Favorite Bryn Mawr memory?

The mass deluge of students at the computer center in Guild Hall during the last few weeks of each semester. Many of us didn’t have computers back then, so we’d camp out there, day and night, with our pillows, blankets, and stashes of snacks. It was great camaraderie.

Tell us about your latest work.

I’ve been really fascinated by technology, especially artificial intelligence, as a metaphor for how we are influenced and defined by things we can’t know or see. At the 2019 Okayama Art Summit, I debuted a piece that uses machine learning to visualize the formation of new synthetic human subjectivities. I worked with several computer programmers to develop an algorithm that animates a pool of black ferrofluid by sending signals to an electromagnetic grid underneath. The liquid is a metaphor for all the possibilities of who we can be and how we are constantly changing but also conforming to the shape of our “container,” i.e., society, labels. But identities are fluid, the way gender is currently being expanded beyond its biological definition. This piece is a meditation on that and links directly back to what I learned at Bryn Mawr.

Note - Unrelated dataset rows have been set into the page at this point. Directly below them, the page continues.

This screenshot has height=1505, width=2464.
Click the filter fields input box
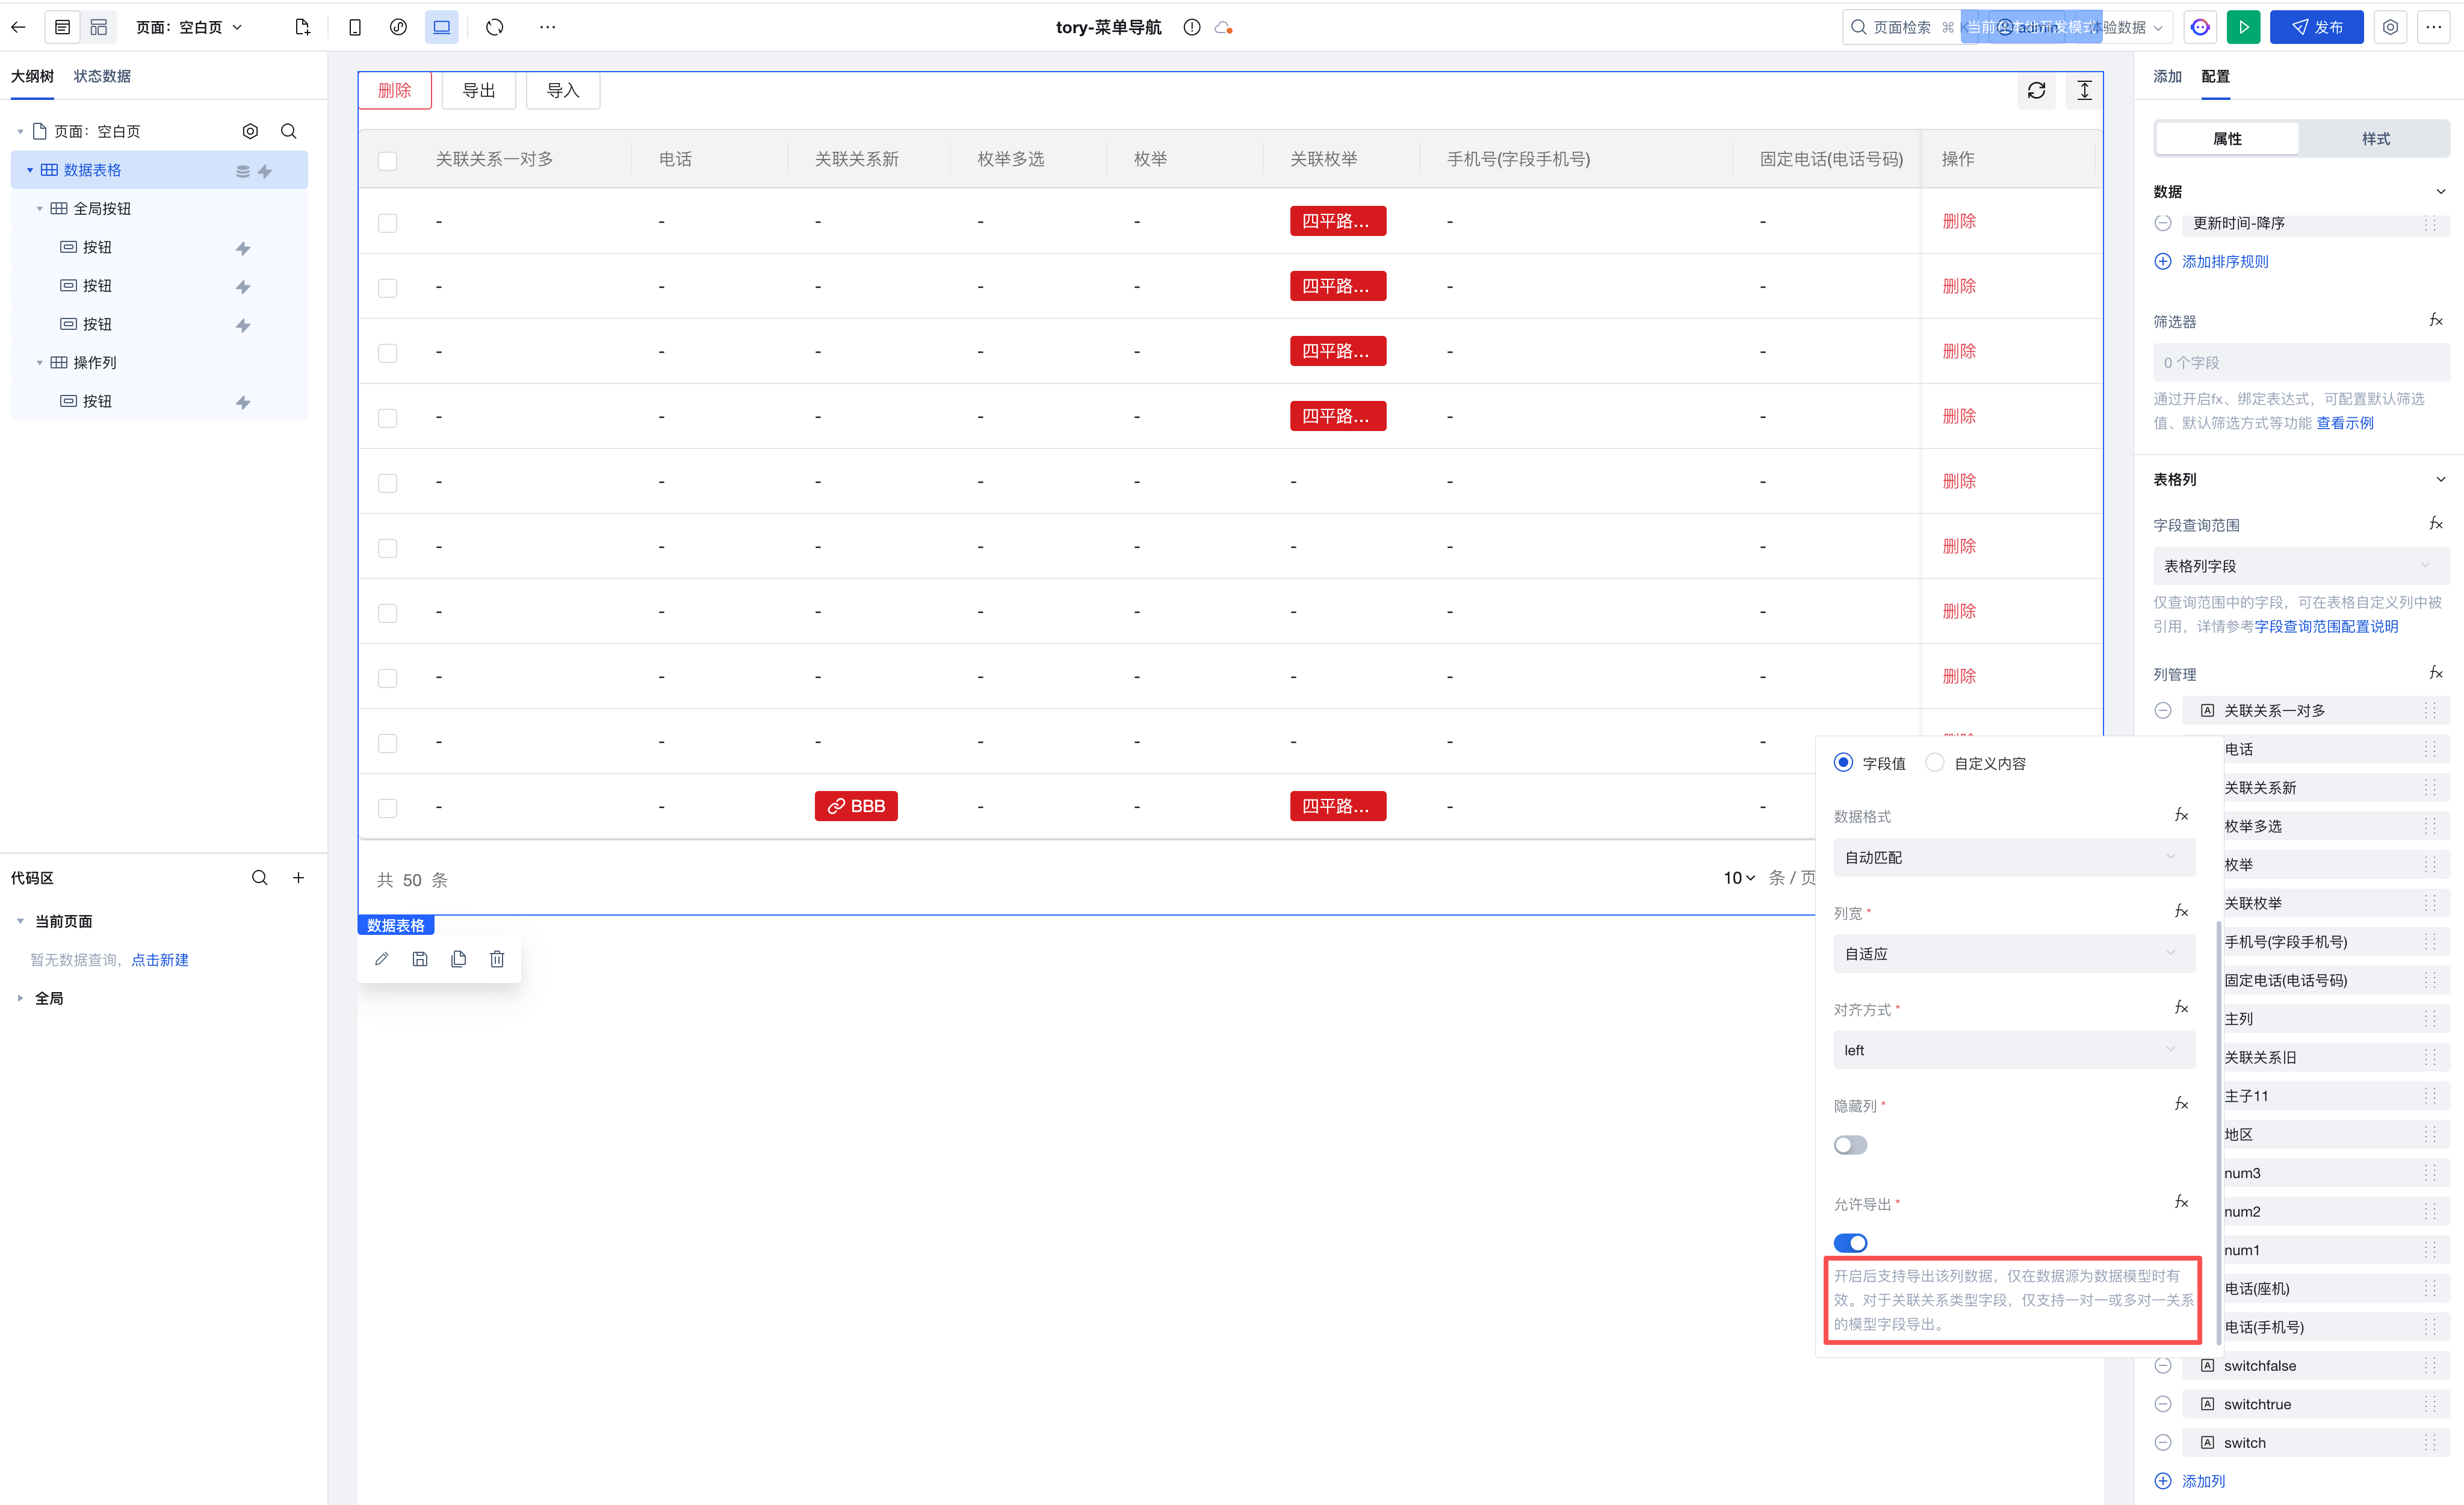(x=2300, y=363)
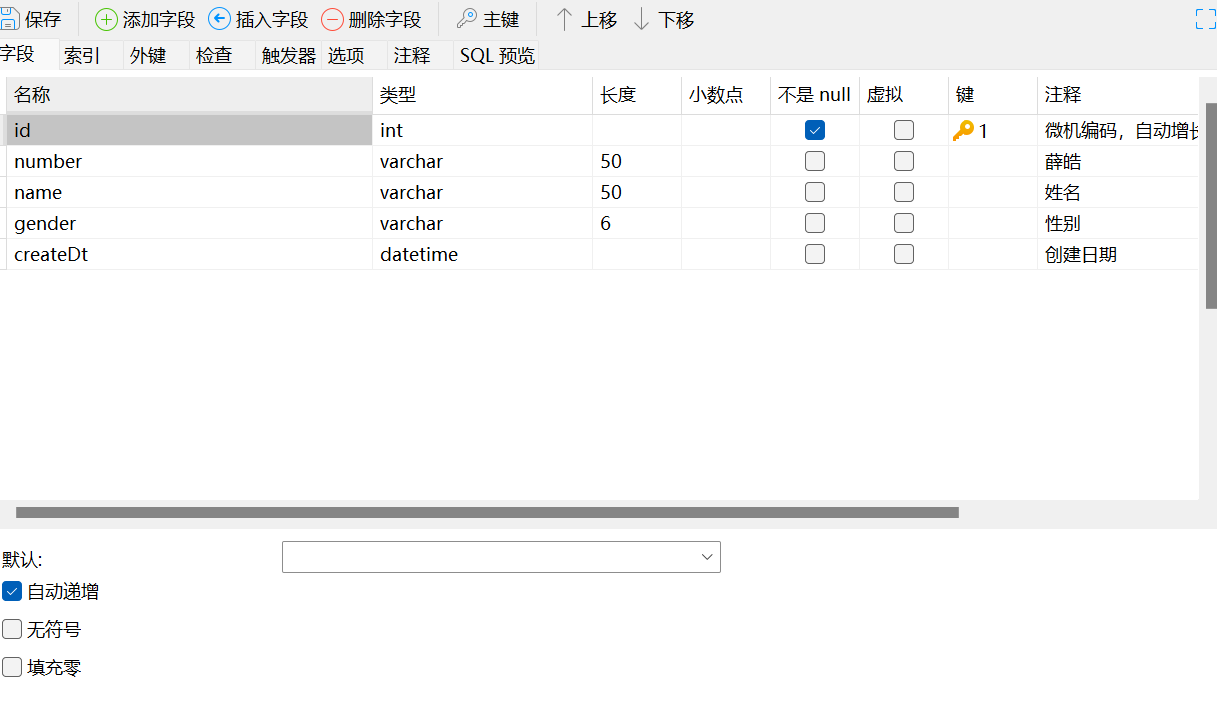1217x704 pixels.
Task: Click the Move Down (下移) arrow icon
Action: 642,20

How have you defied expectation?

I’ve always been the black sheep of the family: Dad is a physicist, Mom is a geophysicist, and my brother was always into math and science. So, I guess I defied expectation by following through and being true to my artistic self. That said, my brother recently pointed out that I’m becoming more like our parents: entranced with science and technology. Even though I don’t have the STEM background, I love the metaphors intertwined in the disciplines and feel the need to critique the adoption of this new regime—life cannot be fully quantified.